One night at dinner during my first year at the convent, I sat near a sister I had never met before. She wanted to hear about my postulant year, but I was far more interested in how her year had been going; about teaching and being a fully fledged religious sister.
When I asked how her year went, though, she looked at me and said, “You know I’ll be honest with you sister, I’ve had a really hard year — I’ve really failed in a lot of ways.”
Surprised, I listened as she went on to tell me about her year, teaching a grade she had never taught before. She talked about having a hard time connecting with students, failing to meet learning benchmarks, and parents who demanded the impossible. I tried to listen as compassionately as I could, and then offered a phrase that had often been passed on to me.
“Well, God gives you the grace for anything he asks you to do.” She smiled at me, who must have seemed, at that moment, very young.
“He does,” she said, “and sometimes that grace is failure.”
Her words came back to me over two years later, when I found myself in a plane flying home, leaving the convent. At that moment, I felt like a failure. Now, years later, I see the wisdom in her words.

A history of failure
Grace-filled failures date back to the beginning of human history. In the Exultet at Easter we sing about the Felix Culpa of Adam and Eve—their “happy fault,” a kind of happy failure. Then, in the Bible, the long line of our spiritual ancestors fail time and time again. Sometimes that failure is God’s action; think of Job and the loss of his family, home, and health. Other times our ancestors made their own failure; think of David and Bathsheeba or Moses and the promised land.
More recently there have been other holy failures, such as St. Mark Ji TianXiang, who could never defeat his opium addiction but died a martyr. Bl. Charles de Foucauld, is another example, a missionary who converted no one during his lifespan.
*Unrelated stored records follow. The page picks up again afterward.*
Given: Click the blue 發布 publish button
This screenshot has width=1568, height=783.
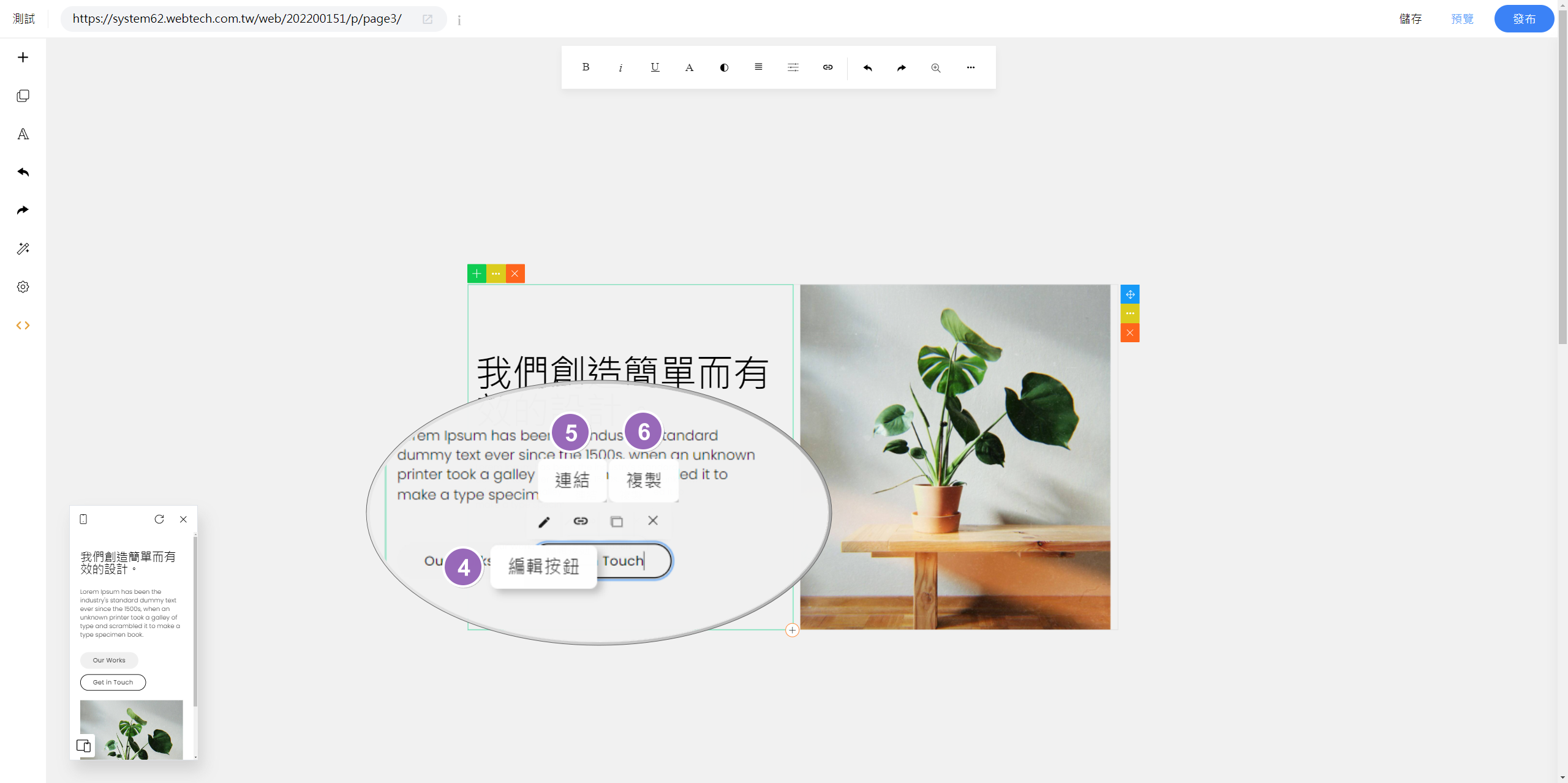Looking at the screenshot, I should (x=1523, y=19).
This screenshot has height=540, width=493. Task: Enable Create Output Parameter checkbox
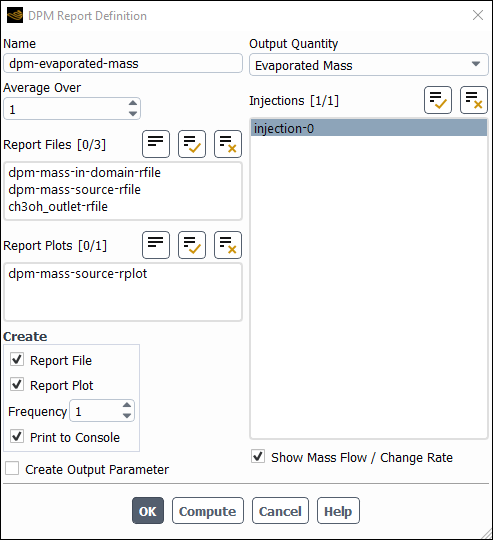(12, 469)
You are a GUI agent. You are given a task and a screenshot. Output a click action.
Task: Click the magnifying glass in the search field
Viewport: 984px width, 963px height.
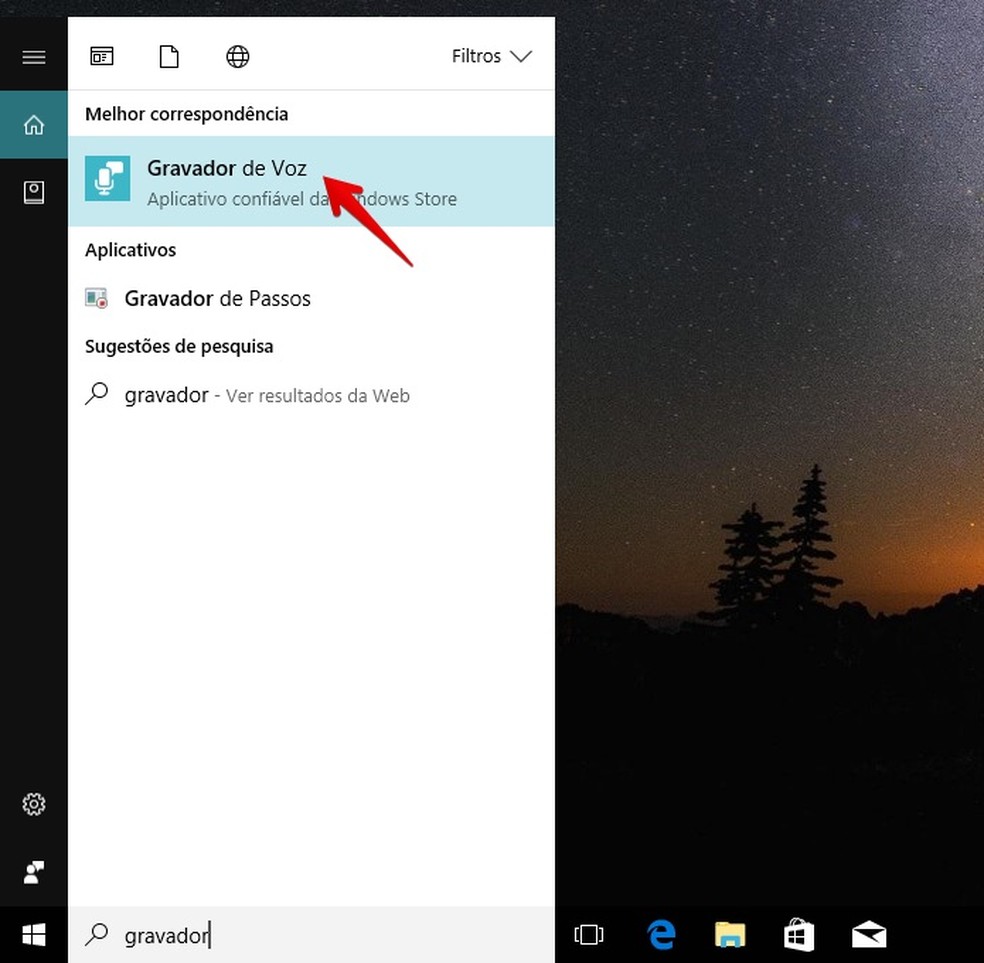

Failure, therefore, is not in and of itself a problem. It is how we respond to that failure that makes all the difference.

Faith, not success
Our world is dominated by measurements. We measure our weight, our calories, our steps, likes on our photos, and more. It can be difficult to detach from the idea that success is what gives meaning to our lives. In reality, faithfulness and perseverance through hardship is the goal.
As Mother Teresa said, “God has not called us to be successful. He has called us to be faithful.” Failure, failing to live up to the measurements of life, while disheartening and demoralizing, is an opportunity and a grace. It is faith, not success that should be our goal.
Ironically, failure can be what spurs us on to success. An article from the Harvard School of Business discusses how failure can help one to foster self-awareness and come up with strategies to succeed the next time.
Failure, whether personal, social, or spiritual, can be the thing that puts us back on the right path, if we choose to see it not as the end of the road but as the beginning.
When I left the convent five years ago, I felt like a failure, and didn’t know what to do next. Now, looking back on the past five years, the friends I’ve made, the experiences I never would have had, I can see that sometimes the greatest grace God could give is failure.